The two-year U.S. Treasury (T2) yield rose above 2% for the first time since September 2008 after failing to rise above 1% through much of 2016, the yield surged following President Donald Trump’s election victory and continued its rise throughout 2017 as policy makers delivered three rate increases.

The U.S. Treasury market was under pressure on Friday as data revealed that the underlying pace of U.S. inflation accelerated last month finally drove it above 2.0%. The market-implied probability of a Fed rate increase in March exceeded 80%.

U.S. Treasuries fell broadly, with the difference between yields on five- and 30-year maturities approaching the smallest since 2007. See the orange bounded area in the left-hand chart below.
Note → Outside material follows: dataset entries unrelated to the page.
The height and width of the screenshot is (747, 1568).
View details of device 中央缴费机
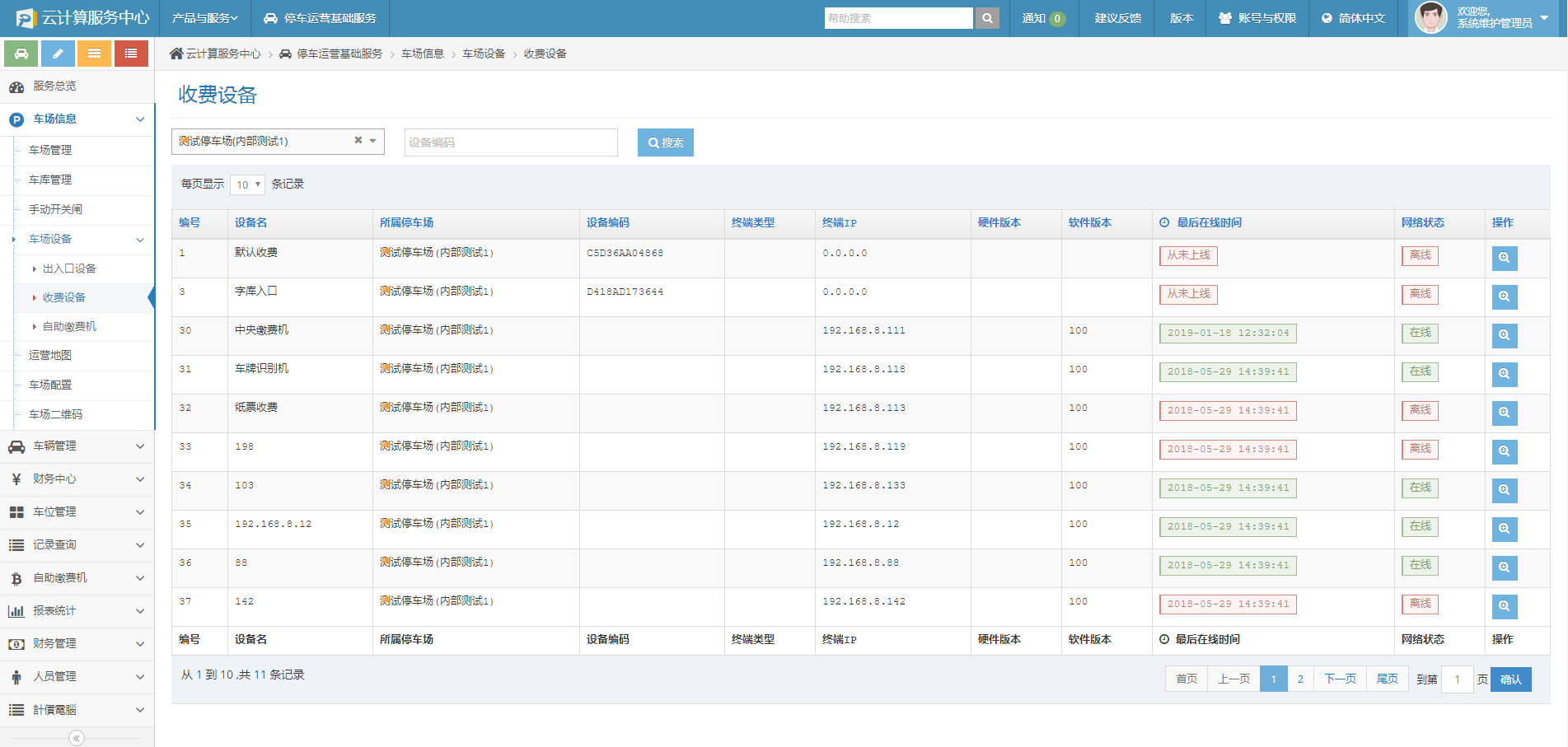tap(1504, 335)
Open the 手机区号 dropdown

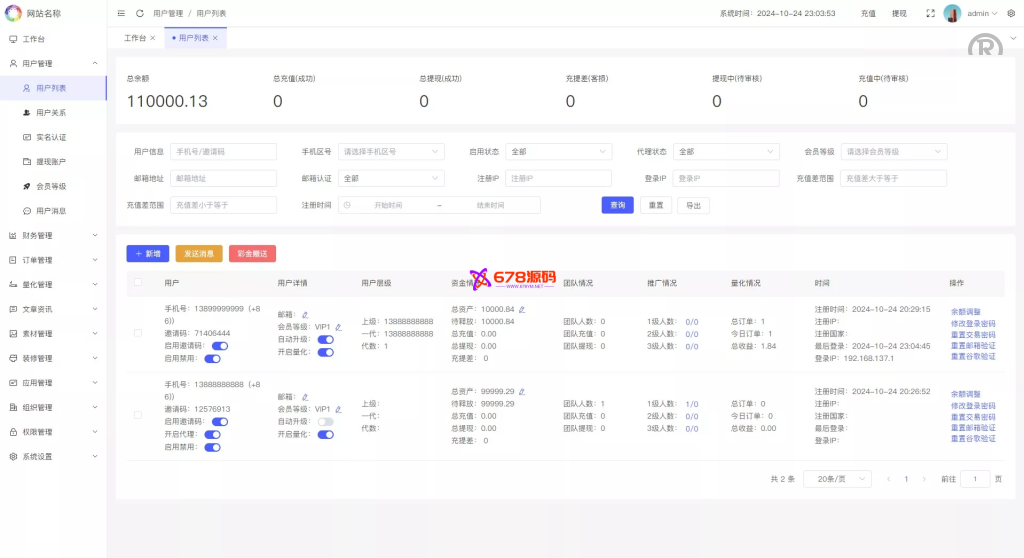391,152
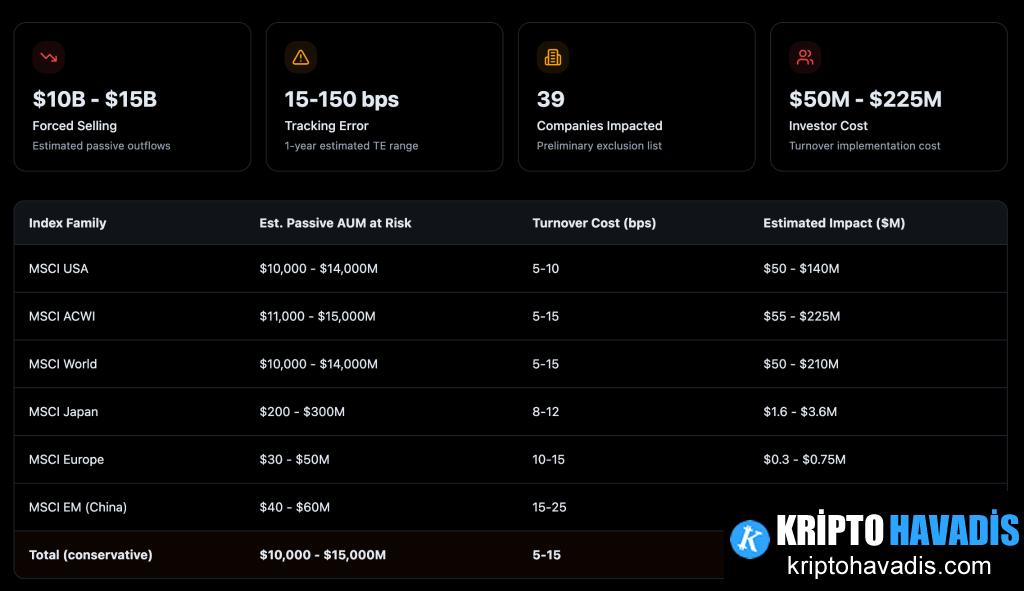This screenshot has height=591, width=1024.
Task: Click the downward trend icon for Forced Selling
Action: tap(48, 57)
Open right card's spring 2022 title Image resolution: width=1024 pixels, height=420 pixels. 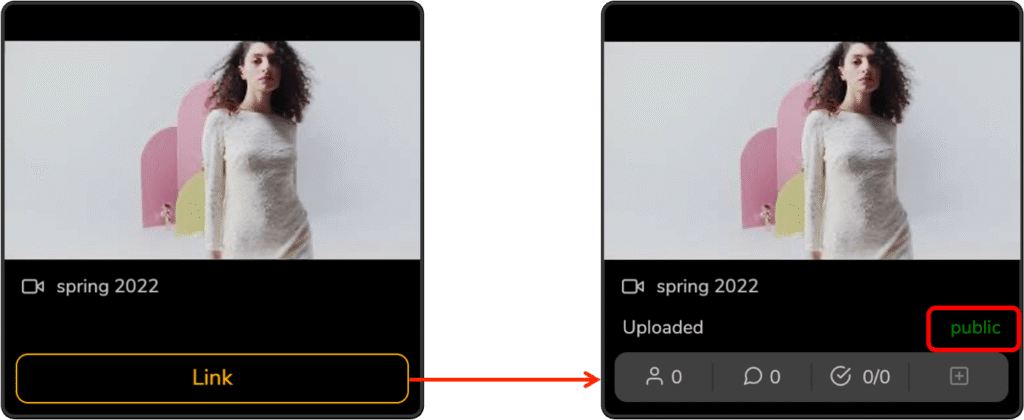707,287
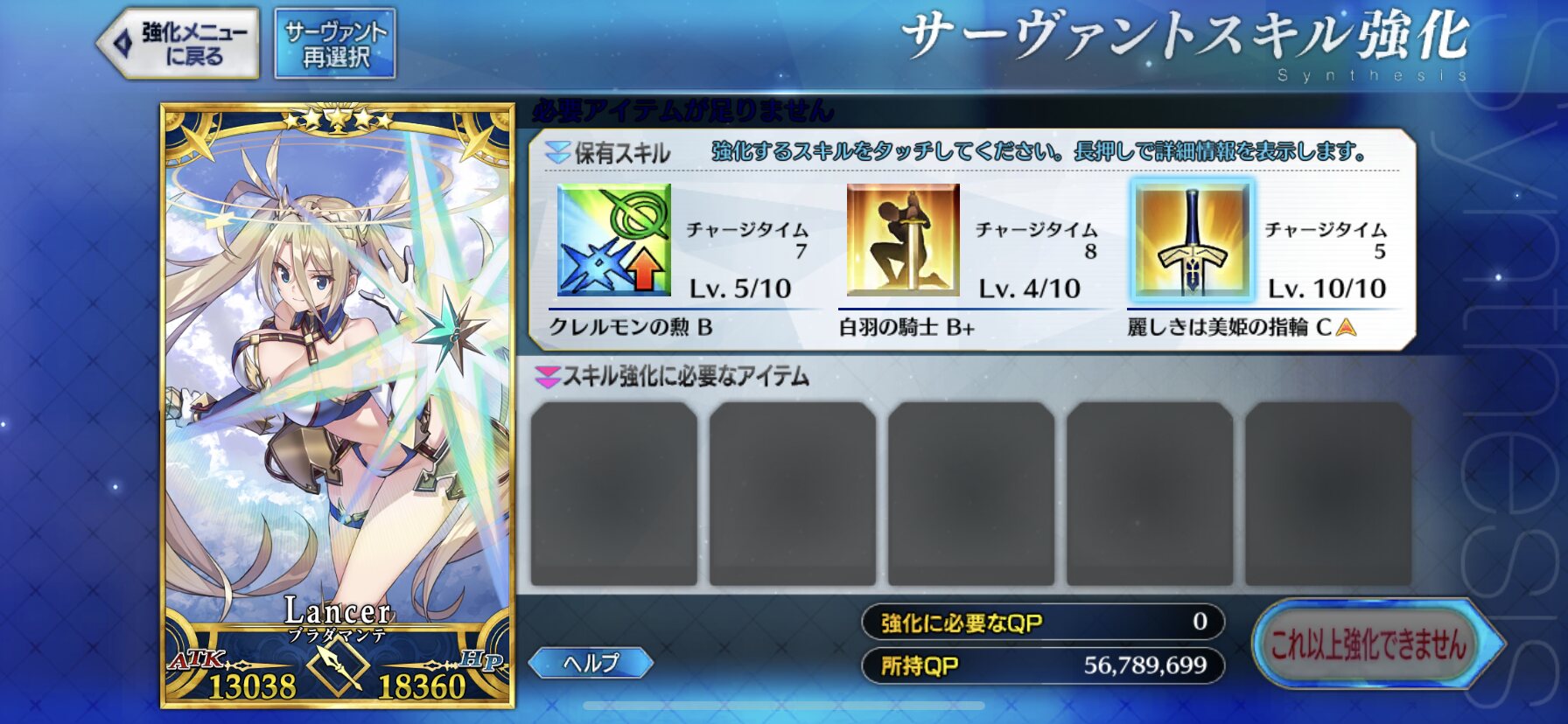Open the ヘルプ help button
Image resolution: width=1568 pixels, height=724 pixels.
(592, 663)
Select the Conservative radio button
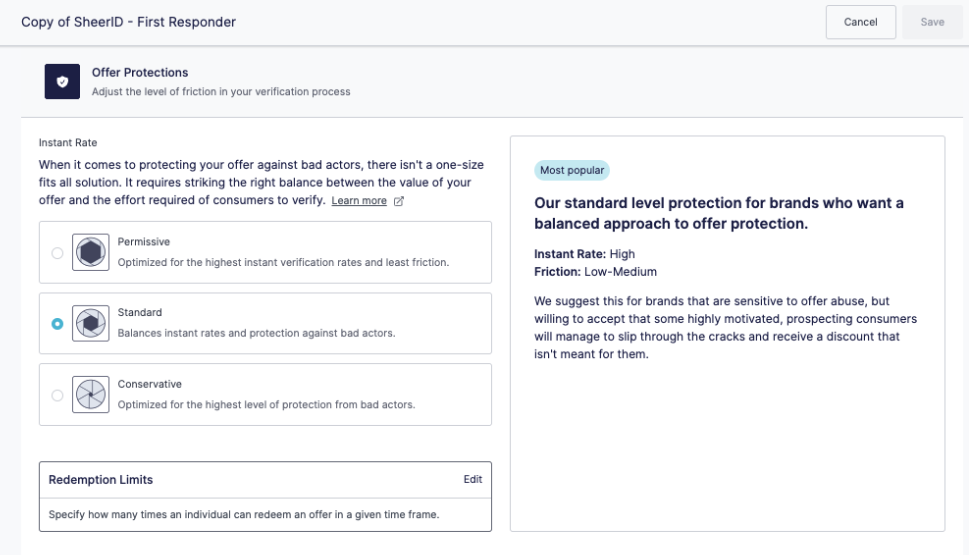The height and width of the screenshot is (555, 969). pyautogui.click(x=57, y=396)
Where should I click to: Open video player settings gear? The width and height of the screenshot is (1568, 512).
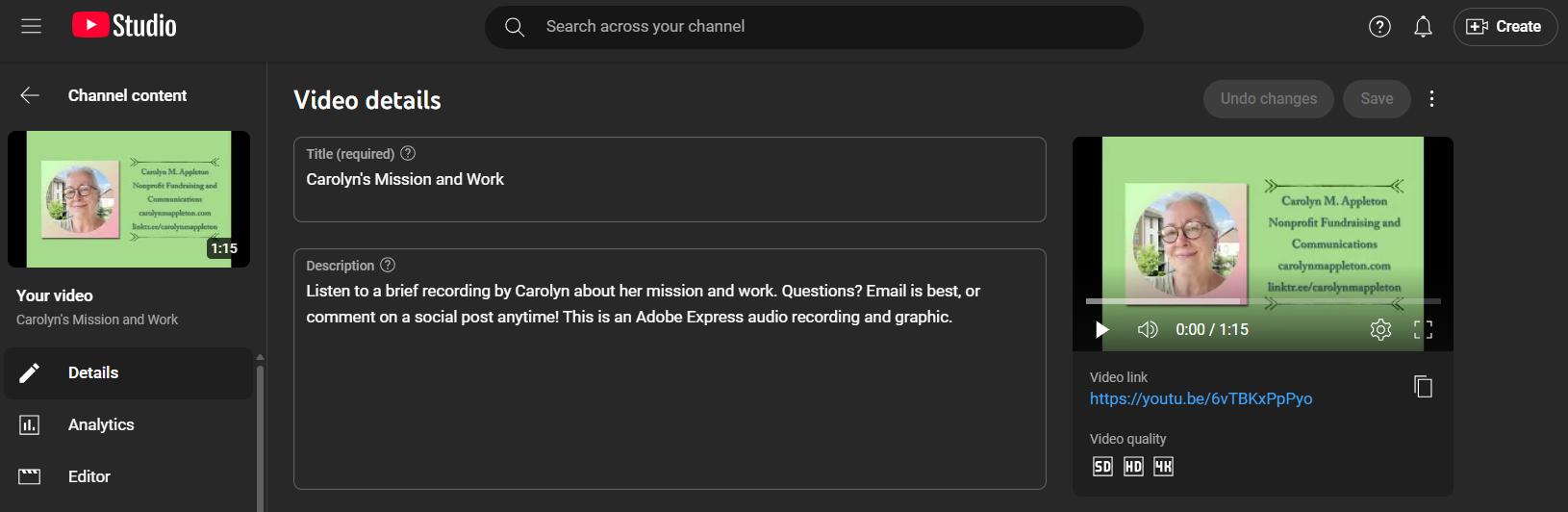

Weekly Market Insight - January 15th 2018

The last time the T2 yielded 2% was on September 30th, 2008, about two weeks after the collapse of Lehman Brothers Holdings Inc., which sparked a global flight to safety.

Yields on short-dated bonds in the Eurozone, the most sensitive to changes in interest rates, have also started to move higher, indicating that expectations of tighter monetary policy from the ECB are starting to outweigh the impact of so-called quantitative easing (QE).

Germany’s 10-year bond yield hit a fresh five-month high of 0.539% after Chancellor Angela Merkel’s conservatives and the Social Democrats agreed a blueprint for formal coalition negotiations, news that also buoyed the Euro.

Forex

The past week saw the EURUSD break through some of the major resistances and sought to make some new highs during the week. The week had begun in a slowly with a period of correction during the first half of the week as the Dollar rose slightly during this period. This caused the pair to fall through the 1.20 region and trade briefly below the 1.19 region as well.

This turned out to be only a short-term move as there was a reversal in the fortunes of the Euro stemming from the release of the ECB meeting minutes from December that showed members had expressed confidence in the way that the Eurozone economy and inflation was moving. They felt that soon they would start looking at shifting away from the current policy.

Earlier this week, the BoJ’s announcement of a reduction in bond-buying allowed the JPY to gather strength against the USD and other major currencies as well. Earlier this week, the BoJ’s announcement of a reduction in bond-buying allowed the JPY to gather strength against the USD and other major currencies as well.
In a week when a Bitcoin conference in Asia stopped taking payment for attendance tickets in Bitcoin the wave of enthusiasm hit the US real estate market, especially that of Florida, offering foreign investors a way to dodge currency controls at home and US economic sanctions.

As of the end of 2017, the digital currency was listed as a way to pay for some 75 properties for sale, especially in south Florida and California, according to the real estate firm Redfin. One seller is going even farther, saying he will take only bitcoin for his half-million-dollar downtown condo in the Florida metropolis. The price is 33 Bitcoin.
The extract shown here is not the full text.